WHAT TO PRODUCE — Switch "profile photo" to "avatar" in the stretch of entries from the line containing "You are a GUI" through the end of the entries. Give back only that stretch, unchanged otherwise and with the pictures left out.
================================
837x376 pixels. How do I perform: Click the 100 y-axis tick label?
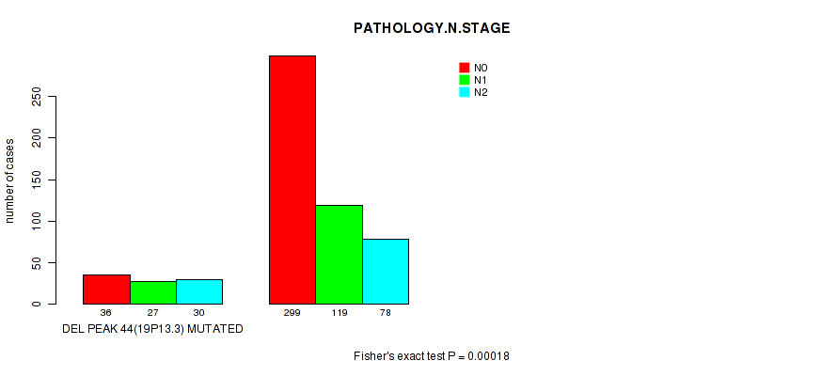coord(36,221)
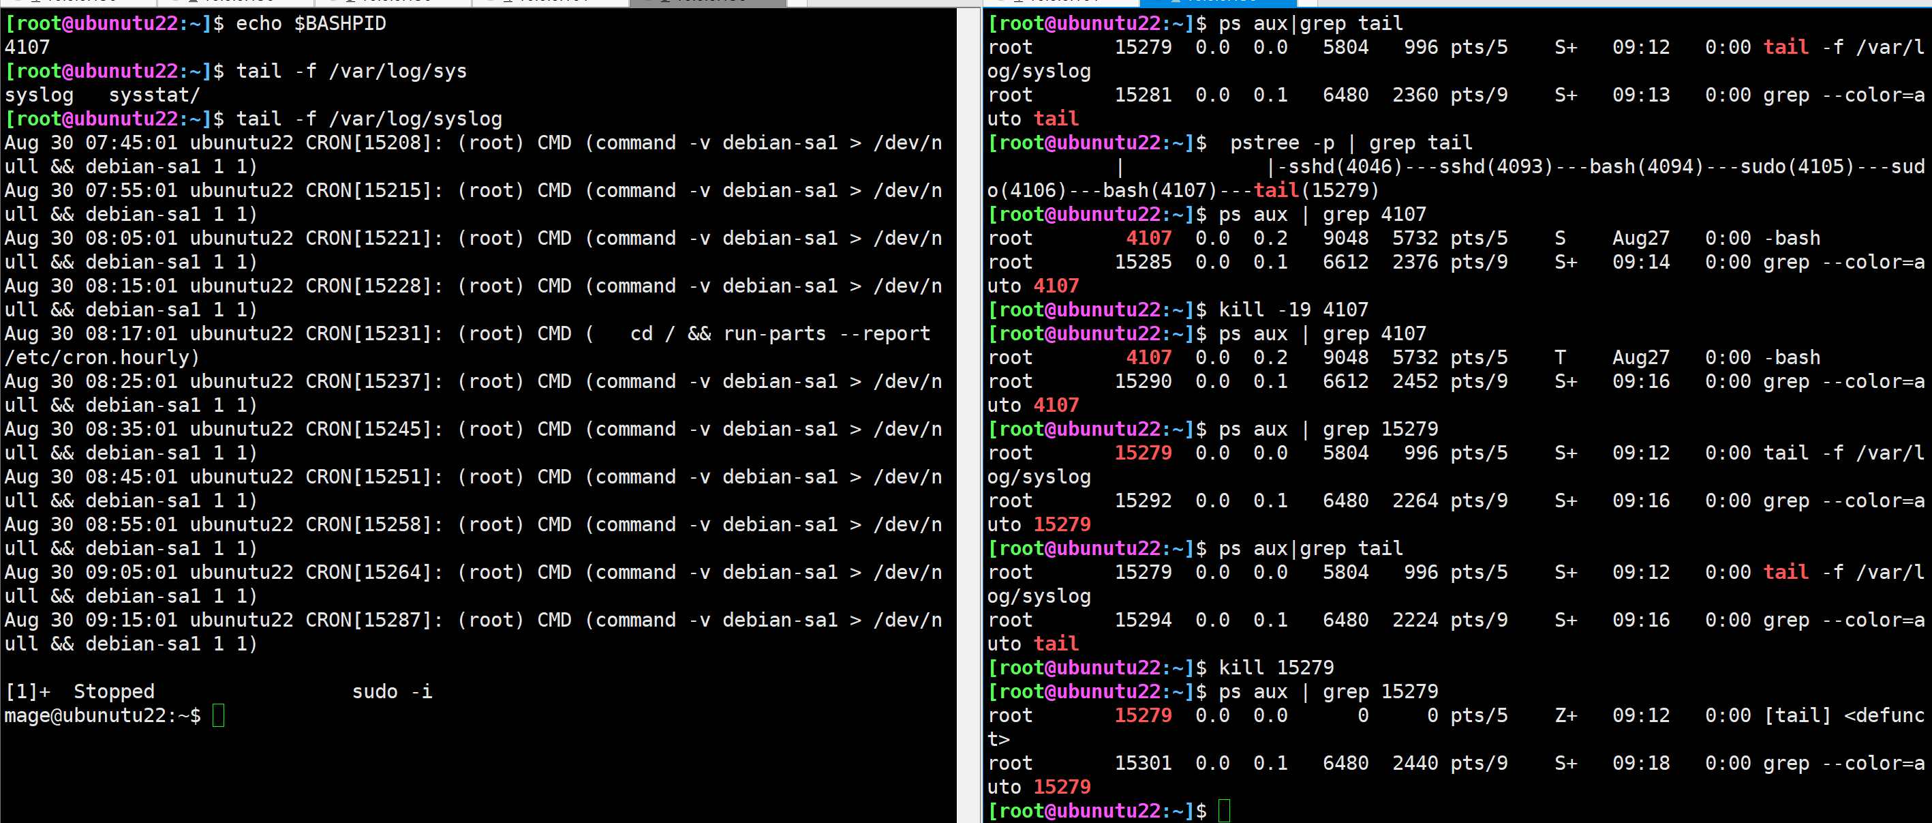
Task: Click the 'sysstat/' completion suggestion
Action: pyautogui.click(x=154, y=95)
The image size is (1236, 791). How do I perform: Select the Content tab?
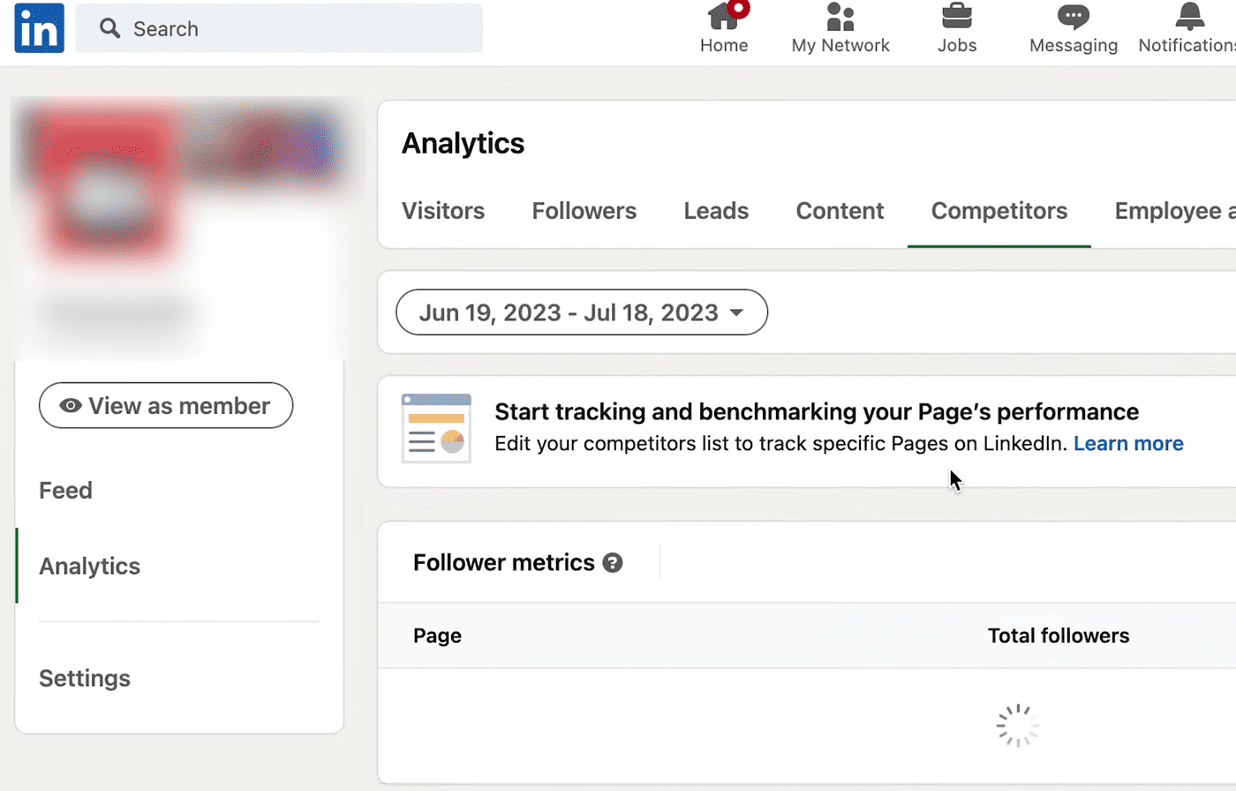tap(840, 211)
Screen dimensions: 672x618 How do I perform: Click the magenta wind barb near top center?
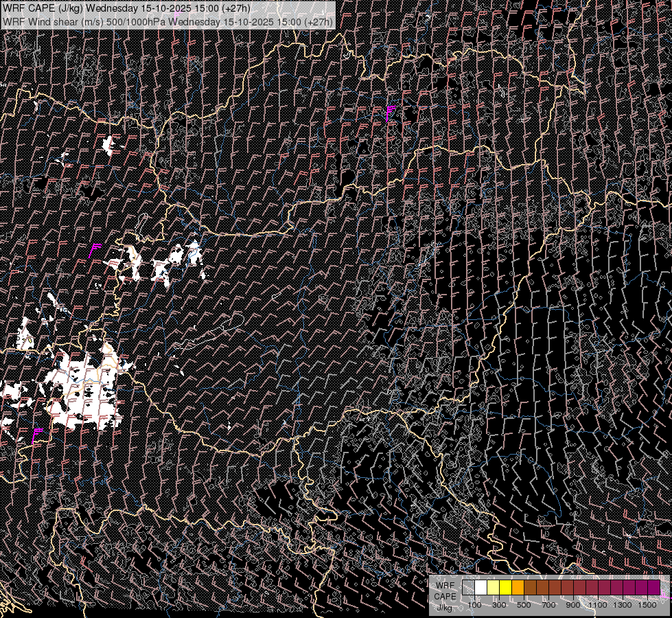(x=391, y=111)
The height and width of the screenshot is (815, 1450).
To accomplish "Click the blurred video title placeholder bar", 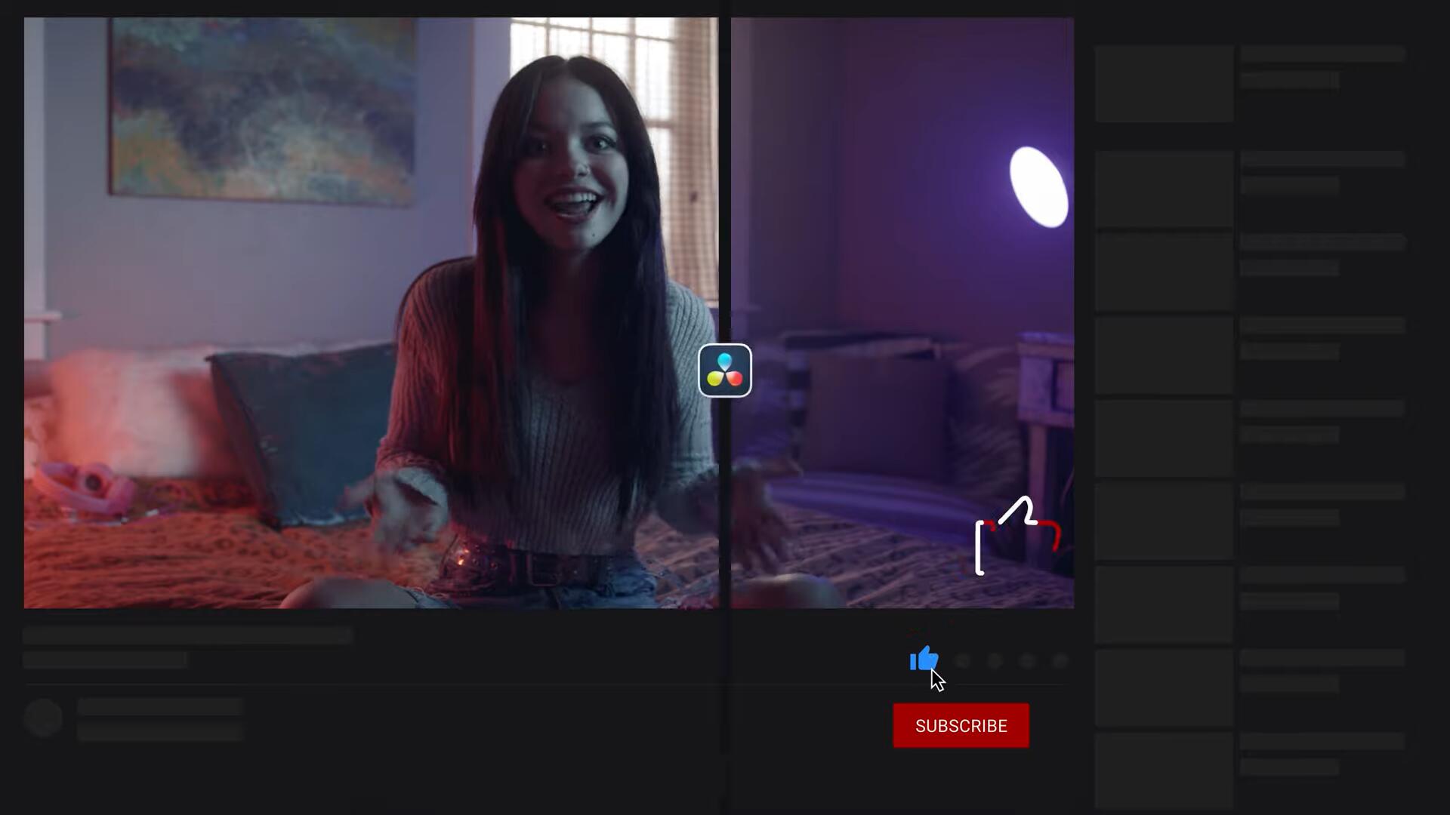I will [x=187, y=635].
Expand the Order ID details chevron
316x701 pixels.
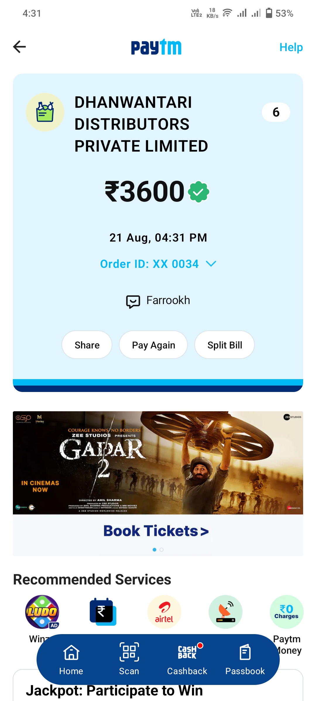pos(211,264)
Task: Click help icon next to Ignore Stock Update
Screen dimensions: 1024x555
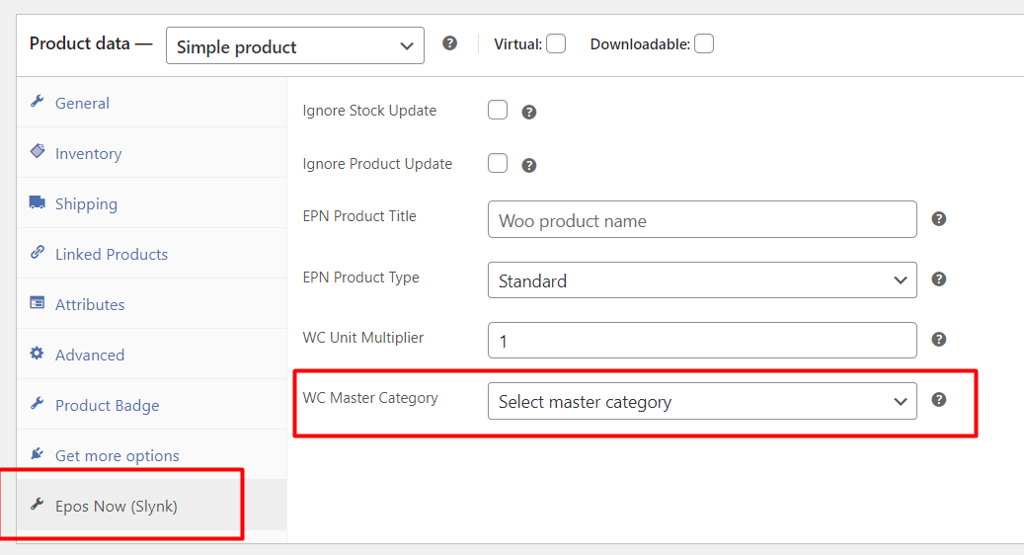Action: tap(529, 113)
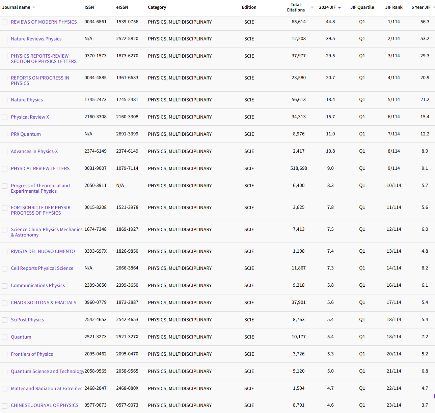Enable the checkbox beside PHYSICAL REVIEW LETTERS
435x413 pixels.
(5, 169)
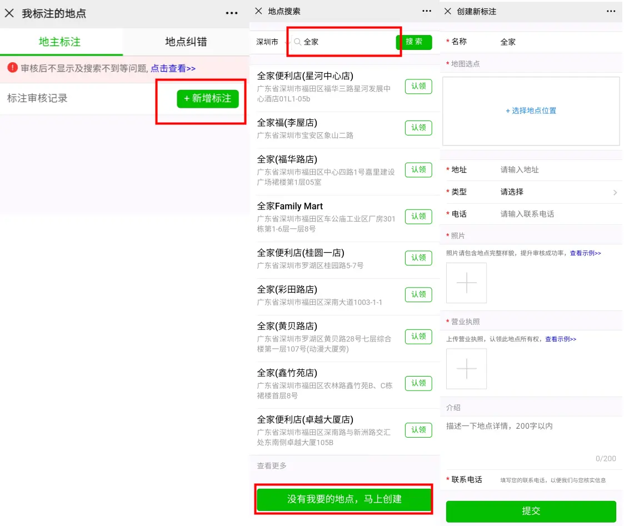Open the 点击查看>> link
The height and width of the screenshot is (526, 634).
[x=173, y=68]
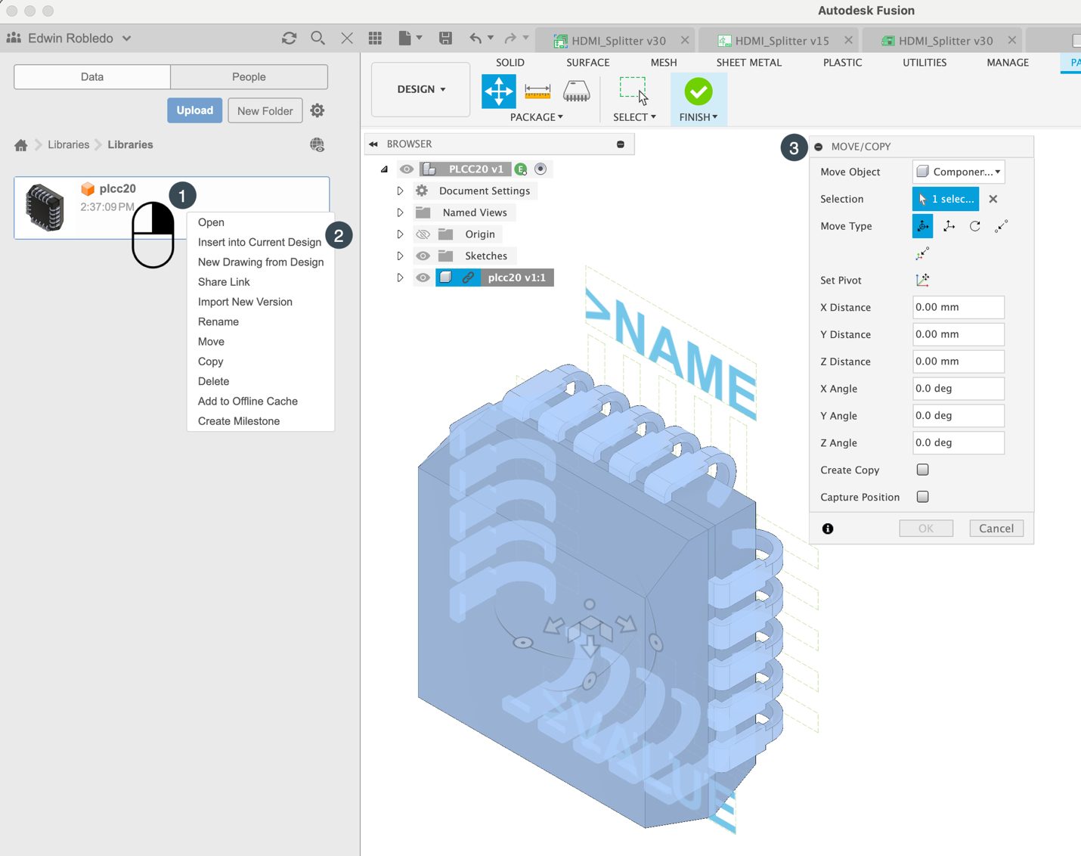Click the chip footprint icon in the Package toolbar

pyautogui.click(x=576, y=91)
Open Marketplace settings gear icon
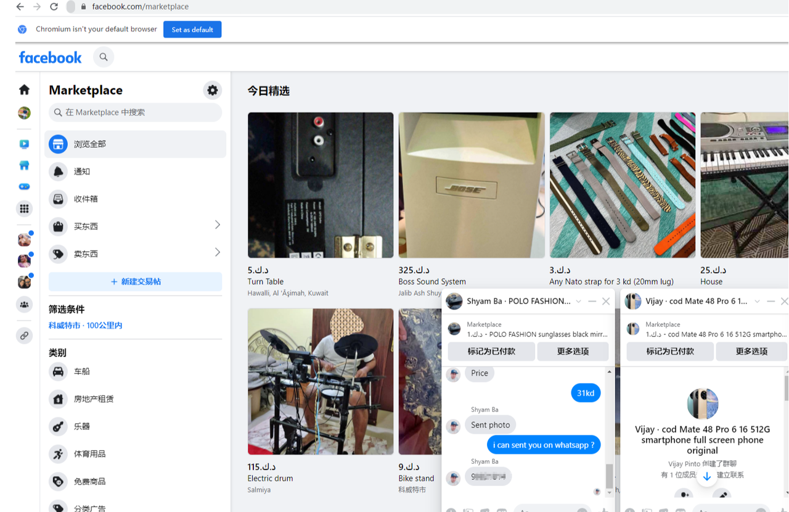 (x=212, y=91)
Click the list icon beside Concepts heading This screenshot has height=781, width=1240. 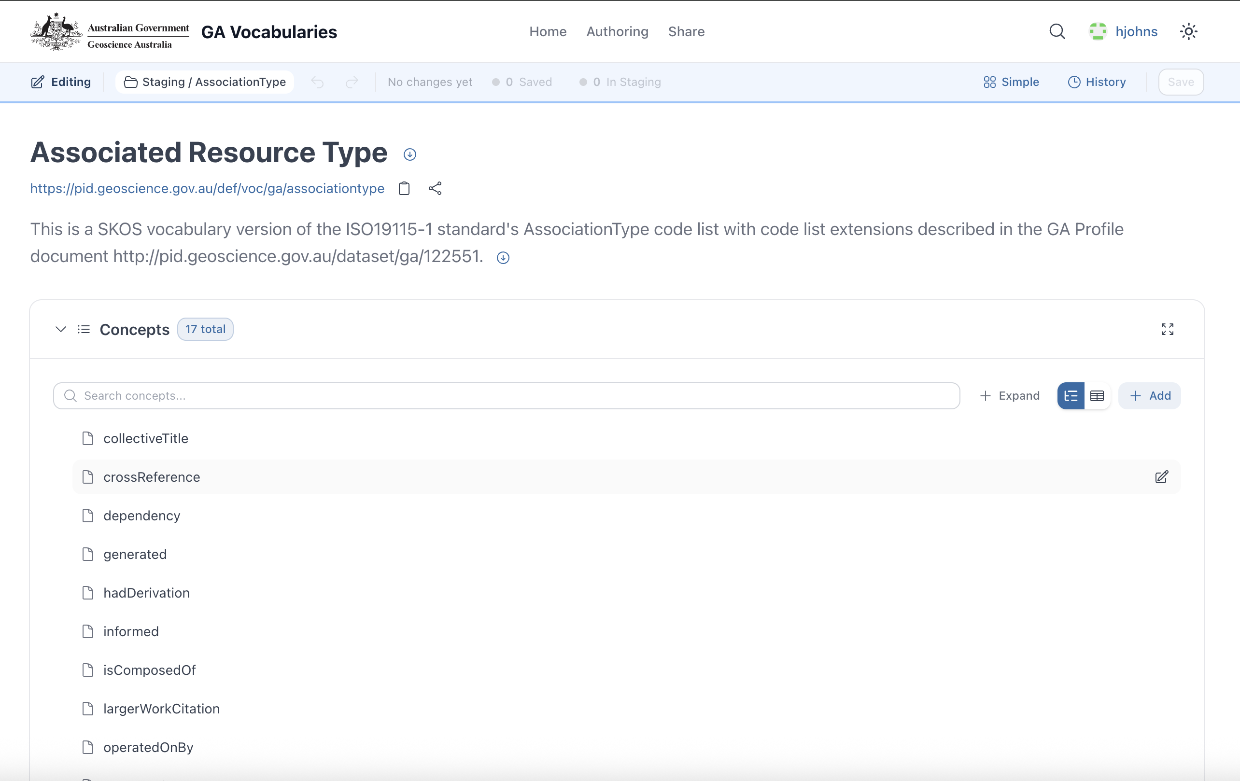tap(83, 329)
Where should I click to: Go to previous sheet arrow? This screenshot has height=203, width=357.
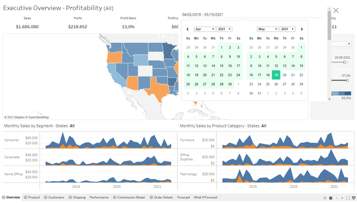(337, 198)
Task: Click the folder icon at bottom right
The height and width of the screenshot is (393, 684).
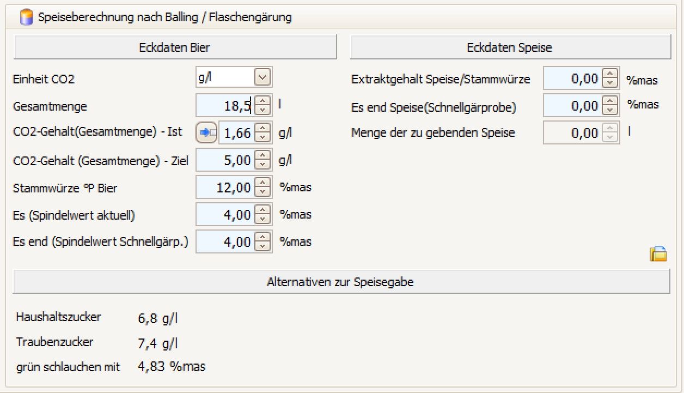Action: click(658, 254)
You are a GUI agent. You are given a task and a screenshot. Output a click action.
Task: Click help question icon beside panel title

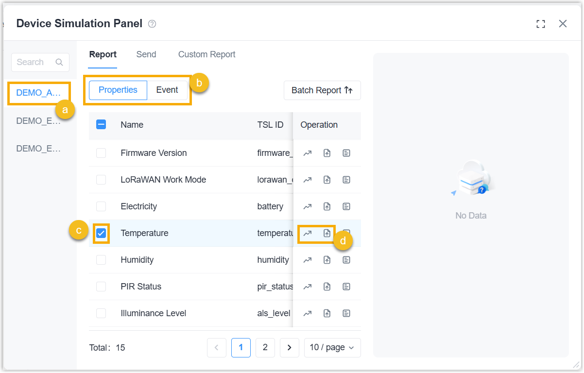coord(152,24)
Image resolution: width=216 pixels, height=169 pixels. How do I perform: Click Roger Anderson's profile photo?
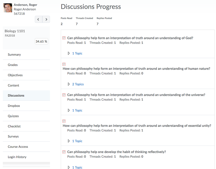click(x=8, y=8)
================================
FINAL RESULT —
You are a GUI agent. You are given a task and a screenshot. Output a click action.
Task: Click help question icon beside panel title

coord(152,24)
Image resolution: width=216 pixels, height=169 pixels. How do I perform: Click Roger Anderson's avatar?
click(x=8, y=8)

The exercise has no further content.